++++ Materials provided ++++
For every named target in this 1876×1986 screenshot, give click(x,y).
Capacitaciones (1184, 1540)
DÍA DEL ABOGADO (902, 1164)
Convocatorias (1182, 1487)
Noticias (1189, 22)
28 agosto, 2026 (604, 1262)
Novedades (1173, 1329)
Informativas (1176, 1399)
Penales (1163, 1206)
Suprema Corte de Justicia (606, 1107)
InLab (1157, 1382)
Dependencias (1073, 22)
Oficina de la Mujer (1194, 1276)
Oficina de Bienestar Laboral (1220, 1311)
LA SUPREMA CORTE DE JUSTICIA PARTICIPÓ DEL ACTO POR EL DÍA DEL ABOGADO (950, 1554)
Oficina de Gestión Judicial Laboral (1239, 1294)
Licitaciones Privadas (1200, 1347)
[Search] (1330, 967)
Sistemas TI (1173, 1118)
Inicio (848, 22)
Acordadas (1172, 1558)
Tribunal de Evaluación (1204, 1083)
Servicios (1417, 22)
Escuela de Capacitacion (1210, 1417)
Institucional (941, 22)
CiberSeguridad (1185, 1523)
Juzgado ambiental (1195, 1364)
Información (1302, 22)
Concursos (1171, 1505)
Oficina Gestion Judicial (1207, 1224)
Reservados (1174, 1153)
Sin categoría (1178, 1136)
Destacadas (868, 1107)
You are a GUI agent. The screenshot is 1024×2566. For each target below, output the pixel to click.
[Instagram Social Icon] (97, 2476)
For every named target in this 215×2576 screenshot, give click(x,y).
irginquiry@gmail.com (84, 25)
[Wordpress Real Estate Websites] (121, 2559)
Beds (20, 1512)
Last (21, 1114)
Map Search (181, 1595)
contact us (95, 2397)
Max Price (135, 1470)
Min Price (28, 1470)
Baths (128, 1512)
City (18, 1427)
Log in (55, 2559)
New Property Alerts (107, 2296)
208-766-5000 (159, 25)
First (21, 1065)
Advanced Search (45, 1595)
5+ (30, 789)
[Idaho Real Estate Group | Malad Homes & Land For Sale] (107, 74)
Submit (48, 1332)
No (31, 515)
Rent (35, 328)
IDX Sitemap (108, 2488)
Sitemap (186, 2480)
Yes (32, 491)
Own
++++
Only one thing belongs in the reply: the exact lines of the listing above, from the one with "[Instagram Social Icon] (97, 2476)" through its last line.

**Exercise result:**
[Instagram Social Icon] (97, 2476)
For every named target in this 215×2576 screenshot, give click(x,y).
irginquiry@gmail.com (84, 25)
[Wordpress Real Estate Websites] (121, 2559)
Beds (20, 1512)
Last (21, 1114)
Map Search (181, 1595)
contact us (95, 2397)
Max Price (135, 1470)
Min Price (28, 1470)
Baths (128, 1512)
City (18, 1427)
Log in (55, 2559)
New Property Alerts (107, 2296)
208-766-5000 (159, 25)
First (21, 1065)
Advanced Search (45, 1595)
5+ (30, 789)
[Idaho Real Estate Group | Malad Homes & Land For Sale] (107, 74)
Submit (48, 1332)
No (31, 515)
Rent (35, 328)
IDX Sitemap (108, 2488)
Sitemap (186, 2480)
Yes (32, 491)
Own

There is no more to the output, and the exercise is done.